# ГОСТЕВАЯ КНИГА, ОБЪЯВЛЕНИЯ И ПРОЧЕЕ > Вайшнавское медиа >  Новости проекта KrishnaTube

## Sukhananda das

Уважаемые Дамы и Господа, дорогие Вайшнавы. В этой теме я буду выкладывать новости проекта KrishnaTube (надеюсь, что кому-то он окажется полезным), а также обращаться к вам с различного рода вопросами, которые помогут мне в его развитии. 

*Цели и Направления развития.*

Я задумал KrishnaTube как информационный проект для русскоязычных (на данный момент) вайшнавов. В настоящее время есть несколько направлений его развития, а именно:

1. *Новостной Агрегатор TUBE* расположен на самом сайте https://krishnatube.ru на вкладке TUBE. Он отображает информацию из разных социальных сетей, разбитых на такие рубрики, как Новости, Проповедь, Музыка, Образование, Блоги и т.д. Такой подход очень удобен для быстрого просмотра текущих новостей. 

Буду благодарен за новые качественные источники для этих рубрик. К сожалению соц. сеть FB не отдает свои данные, точнее отдает, но только с тех страниц, в которых я администратор. Поэтому, по крайней мере пока, сотрудничество с ней не получится. Остальные соц. сети ВК, Твиттер, Инста, Ютуб, а также RSS показали хорошую и стабильную работу с этим агрегатором.
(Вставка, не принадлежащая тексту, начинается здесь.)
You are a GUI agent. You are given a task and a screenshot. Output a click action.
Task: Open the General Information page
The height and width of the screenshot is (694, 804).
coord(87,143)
В некоторые разделы я включил и англоязычные источники (например в Новостях это Твиттер ИСККОН Ньюс), наверное это оправдано, так как многие знают английский и могут понять смысл или как в случае с инстаграмом ББГС и ИДС все понятно без слов. 

Итак, какие еще стабильные, востребованные и качественные источники информации (из любых рубрик) вы знаете? Пожалуйста, пишите. 

2. *Аудио-сервис  KrishnaTube на облачном сервисе SoundCloud* https://soundcloud.com/krishnatube/sets SoundCloud - это скорость и удобство работы, а также возможность встроить аудио-трек или плей-лист на ваш сайт или блог. Хочется, чтобы как можно больше вайшнавов и всех заинтересованных людей могли пользоваться качественным аудио-сервисом с большой коллекцией Лекций и Музыки.

Для удобства использования скачивайте бесплатное мобильное приложение SoundCloud для Андроид https://play.google.com/store/apps/d...dcloud.android и АйОС https://apps.apple.com/us/app/soundcloud/id336353151 регистрируйтесь и подписывайтесь на KrishnaTube.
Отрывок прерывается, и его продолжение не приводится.